You can’t really classify Cinderellas anymore. We have to understand that every woman is her own Cinderella, with her own set of problems, her own flaws, her own issues, her own insecurities and doubts, and that ultimately, God is her Prince Charming.

Many a woman has had her heart severed or dissected because she believes that there is something wrong with her because she isn’t the perfect Cinderella. She has found it hard to accept herself for who she is because she feels, by some experience or another, that there’s something fundamentally wrong with her makeup, and she needs to change.

“Must be more outgoing.”

“Must try to be more quiet.”

“Why do I always say what comes to my mind?”

“Why can’t I be more deep and reflective like…?”

“I have to gain weight.”

“I have to lose weight.”

“Geez! I need fuller boobs!”

“WHAT IS WRONG WITH ME?!”

As clichéd as it sounds, women subconsciously struggle with these pointed attacks at their identity and worth, and they can never tell who the enemy is. They think their bodies are the enemy. They think their emotions are against them.

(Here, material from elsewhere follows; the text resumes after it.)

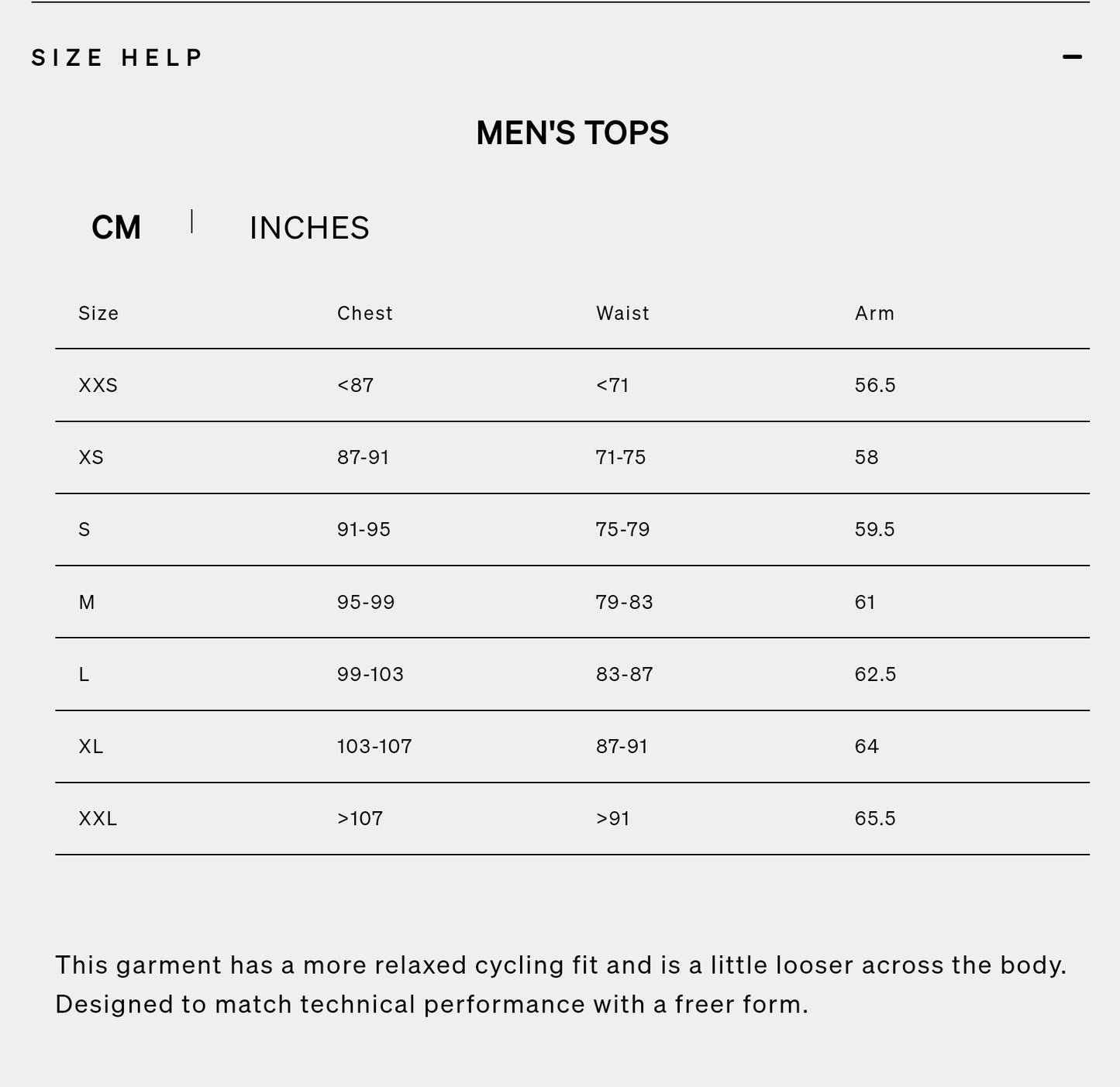The height and width of the screenshot is (1087, 1120).
Task: Collapse the Size Help section minus icon
Action: [x=1072, y=57]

They think they are too weak-willed or strong-willed.

Honey, it is nothing of the sort. I’ll tell you who’s out to get you.

It’s the devil. And this isn’t new, considering he has always tried to use the woman against herself since the Garden.

BUT.

Ladies! Stop me already! Why are you letting me get ahead of myself?

I hope and pray that I make a difference in at least 1 lady’s life through this blog. It’s a journey for me, too, mind you, and I trust I’ll enjoy discovering who I truly am as we do this together.

But you should know this before we go on: we will never know who, what, how, and why we are outside of our One, First and Everlasting Love – our Lord God Almighty.

I pray you keep reading, and the more you read, the more I write (or is it the other way round? Lol.)

Much love,

From the place full of joys,

E.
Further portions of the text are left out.